Reste alors à combattre pour prouver que cette confrontation est utile, voire sans doute nécessaire. Cantet filme plutôt pas mal la parole et ses volutes : François qui tente d’attirer l’attention de son groupe mais également de canaliser le flux anarchique des mots des jeunes. Les confrontations sont aussi drôles que tragiques tant le fossé entre les belligérants semble impossible à combler. Nous n’entrerons pas dans les détails du récit mais c’est à cause d’un mot que toute la machine peut s’emballer et exploser.

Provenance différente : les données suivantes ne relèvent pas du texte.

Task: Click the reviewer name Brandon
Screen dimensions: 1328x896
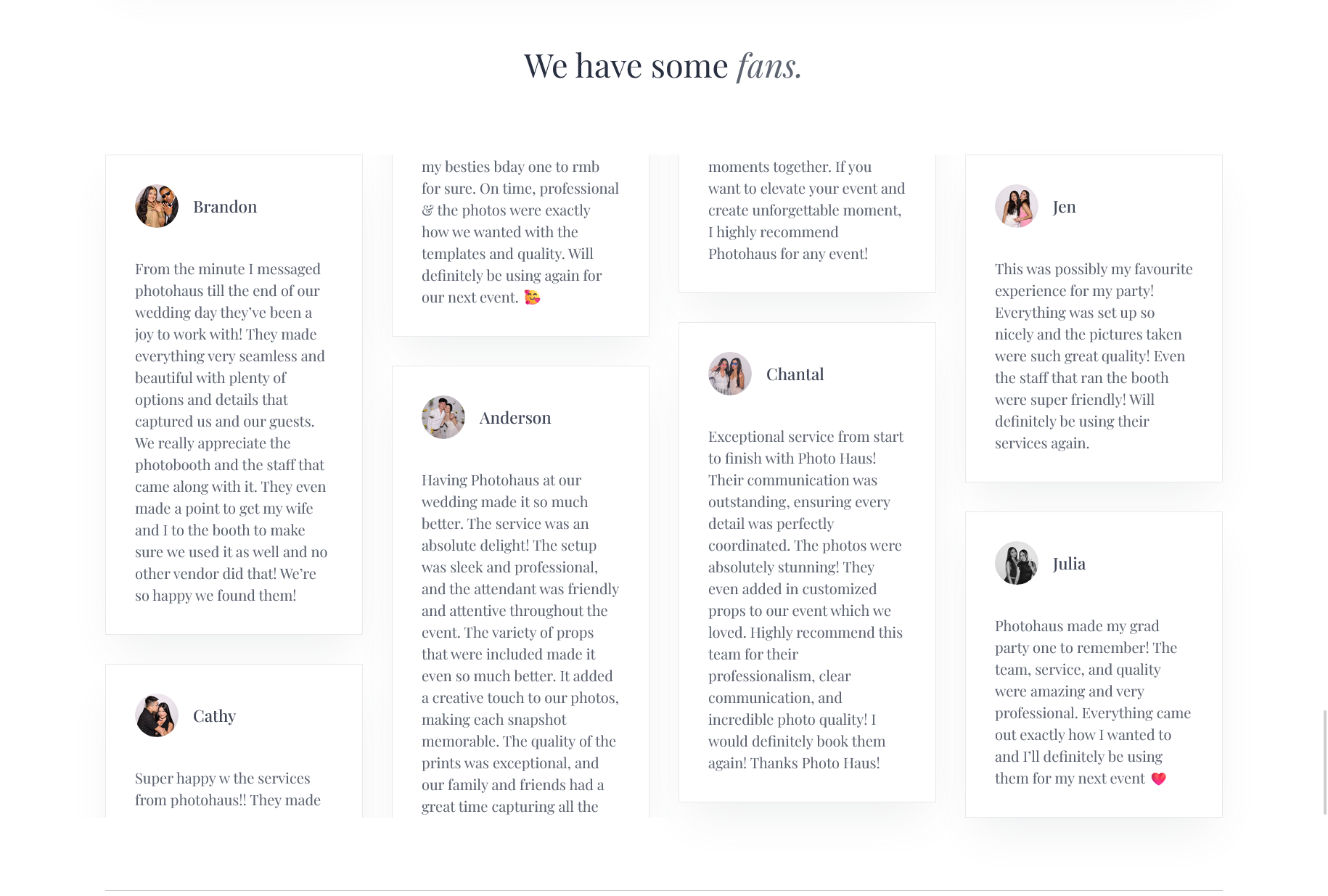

Je regrette, pour être tout à fait franc, que Cantet n’ait pas adopté un parti pris esthétique un peu plus risqué pour filmer ces mots. Même si les scènes se prolongent, je n’ai pas retrouvé ce travail d’épuisement de la parole qu’il y a chez Kéchiche, par exemple. La mise en scène reste un peu plan-plan, concentrée sur les visages des interprètes. Ca donne à la fois un sentiment d’enfermement (but recherché) mais ça lasse aussi un peu.

Reste cette capacité pour incarner des personnages. Et là, inutile de nier l’immense talent de Cantet pour diriger ses comédiens. Que ce soit Bégaudeau (je ne l’aimais pas comme critique, je ne le connais pas en tant qu’écrivain mais c’est assurément un bon acteur) et surtout les jeunes gens qui l’entourent, toute la distribution est impeccable.

 

J’ai alors songé à Serge Daney lorsqu’il louait 36 fillette de Breillat en écrivant que le cinéma servait aussi à ça, à nous faire rencontrer l’Autre et partager des choses avec les individus les plus opposés à nos préoccupations (il est vrai que le problème de la perte de virginité chez les jeunes adolescentes, Daney devait s’en tamponner le coquillard !). J’ai eu ce sentiment en découvrant Entre les murs : pas de voir un grand film (le tapage médiatique autour de la palme d’or est très exagéré) mais d’avoir affaire avec un peu d’altérité.

Le quotidien d’un prof dans un établissement défavorisé et celui des élèves de cet établissement me sont complètement étranger. Sans avoir recours aux grandes thèses sociologiques, Cantet m’en a appris un peu plus et m’a permis d’avoir partagé quelque chose avec ces gamins et ces profs.